─── Records shown ───

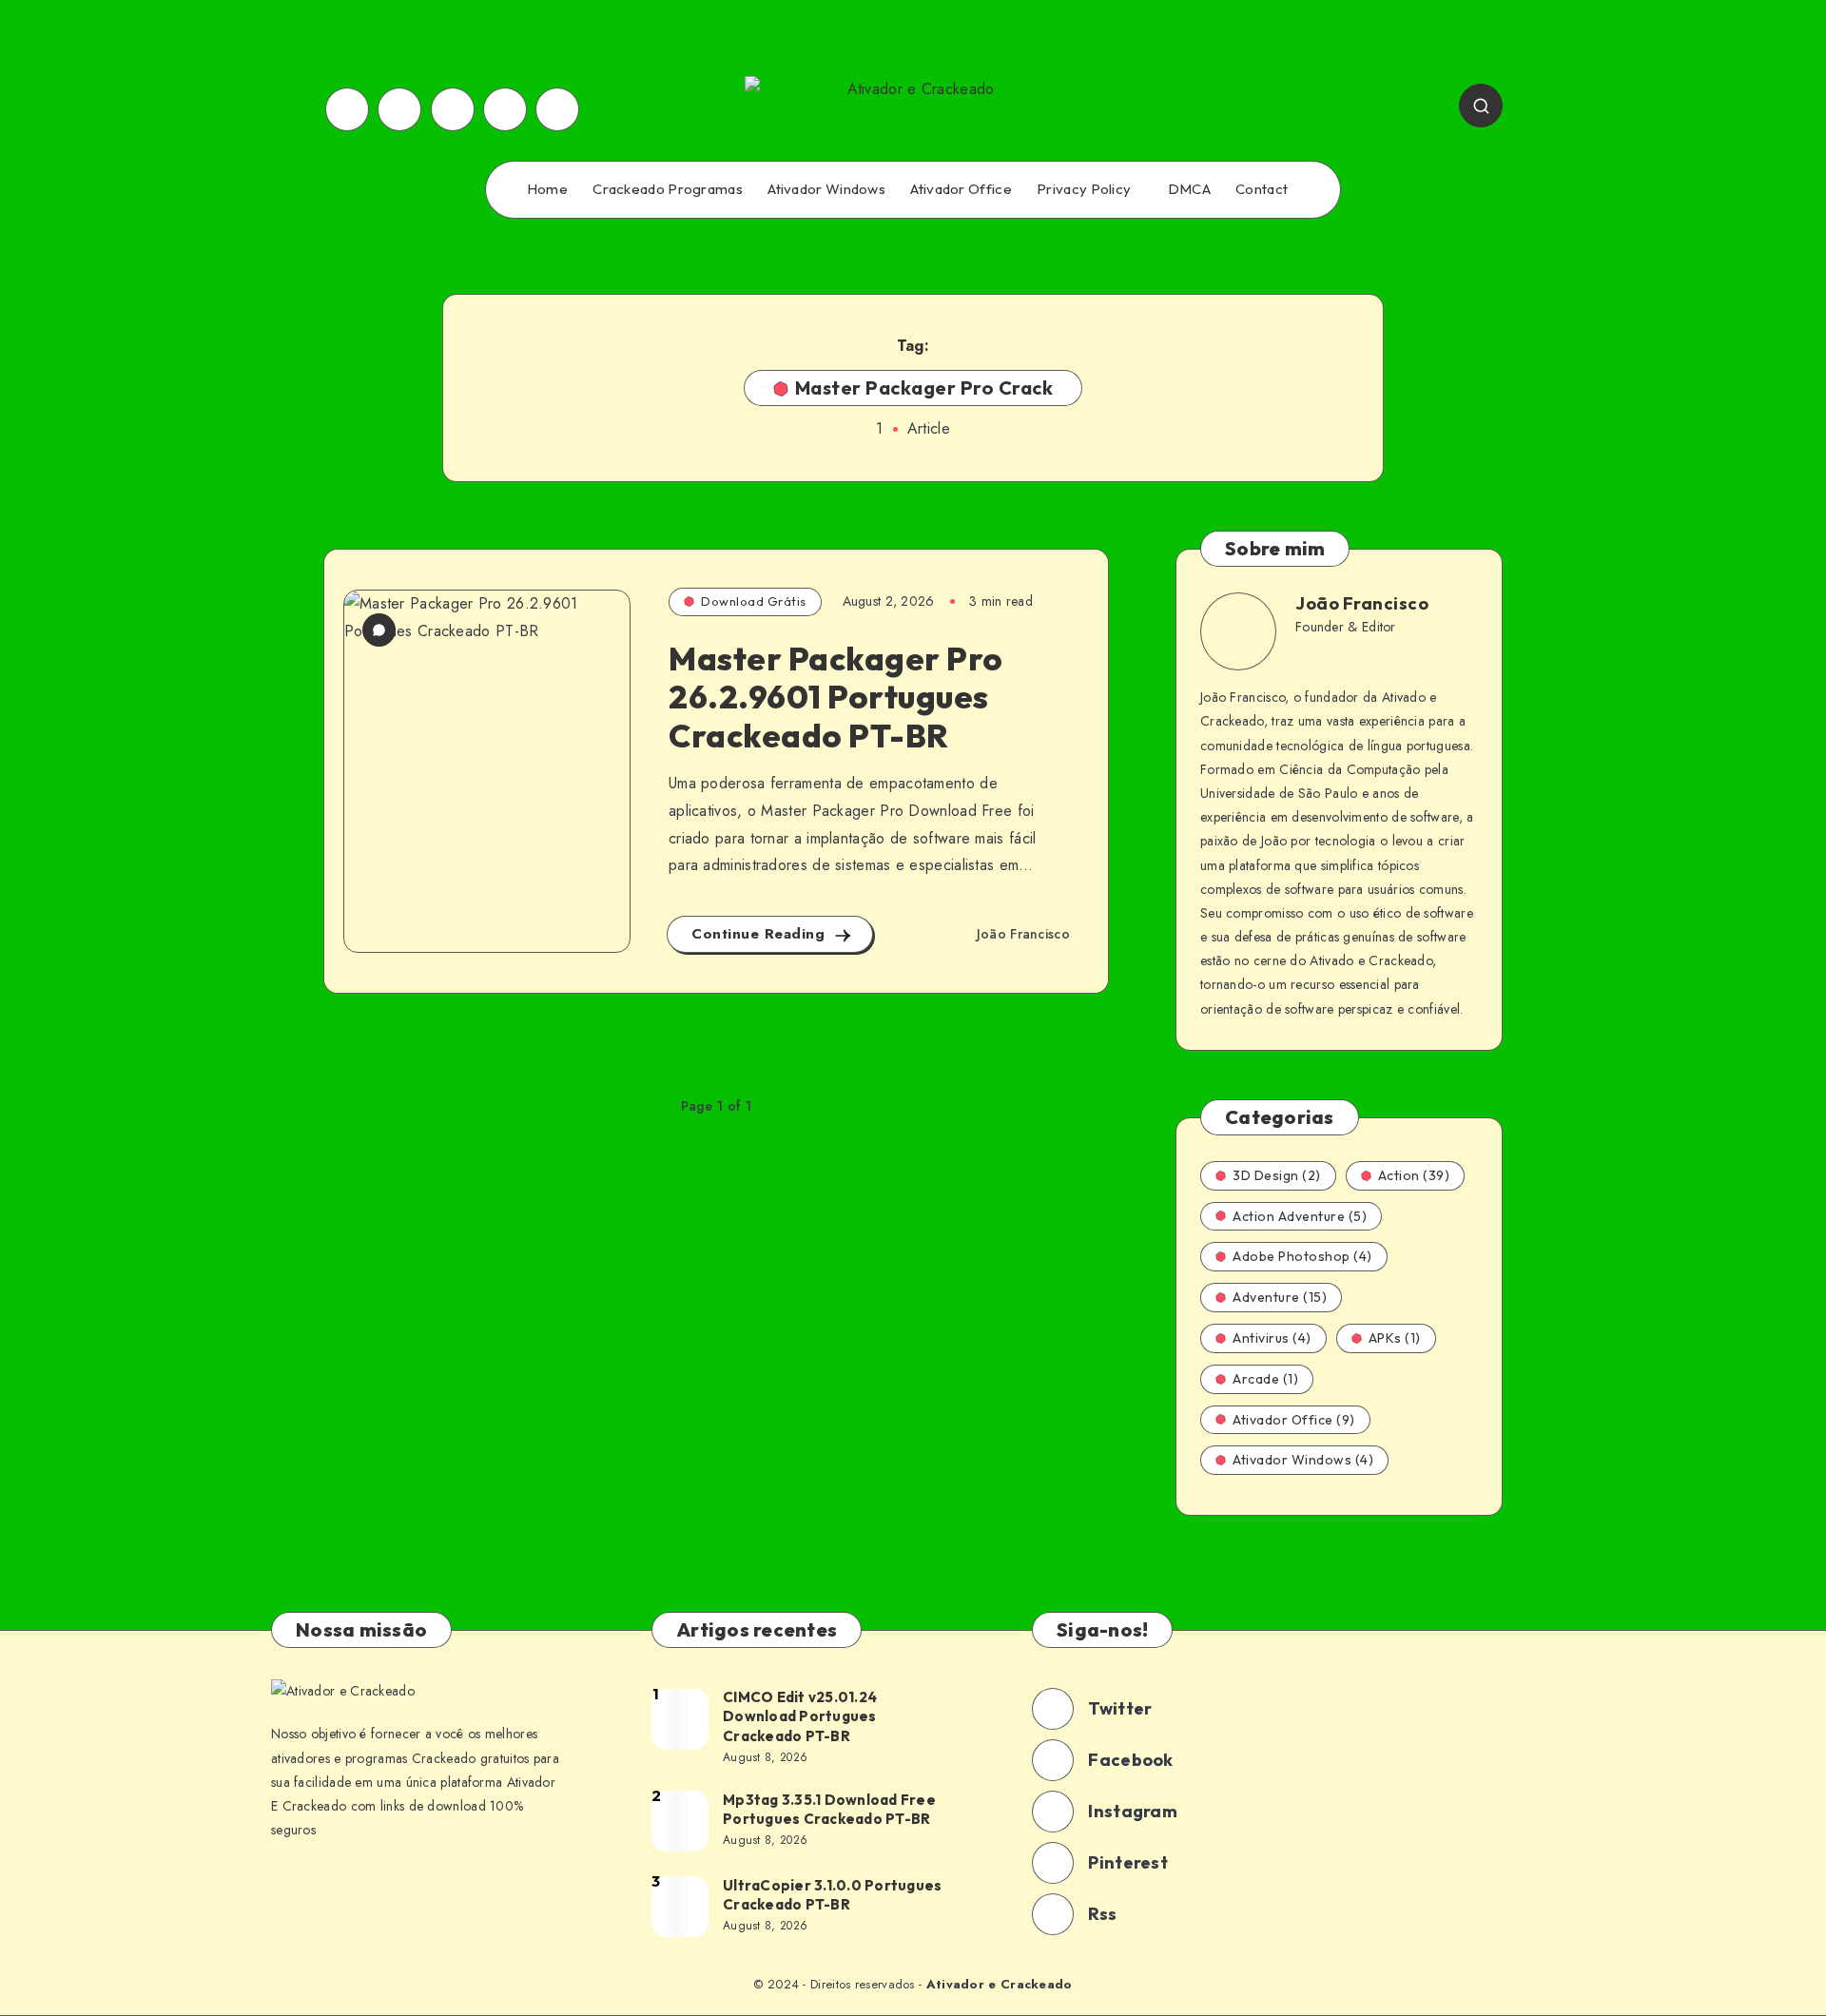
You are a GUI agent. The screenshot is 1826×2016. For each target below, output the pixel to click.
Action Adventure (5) (1300, 1216)
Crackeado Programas (667, 189)
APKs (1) (1395, 1338)
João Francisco (1361, 603)
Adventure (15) (1280, 1297)
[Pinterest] (453, 109)
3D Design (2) (1277, 1175)
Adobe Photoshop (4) (1302, 1256)
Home (547, 189)
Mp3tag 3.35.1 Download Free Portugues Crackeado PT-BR (829, 1809)
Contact (1261, 189)
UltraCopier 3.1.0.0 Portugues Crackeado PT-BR (832, 1894)
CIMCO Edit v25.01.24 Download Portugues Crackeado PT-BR (800, 1716)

───

Your goal: Gather all lines from the listing above in which "Crackeado" occurs.

Answer for this exercise:
Crackeado Programas (667, 189)
Mp3tag 3.35.1 Download Free Portugues Crackeado PT-BR (829, 1809)
UltraCopier 3.1.0.0 Portugues Crackeado PT-BR (832, 1894)
CIMCO Edit v25.01.24 Download Portugues Crackeado PT-BR (800, 1716)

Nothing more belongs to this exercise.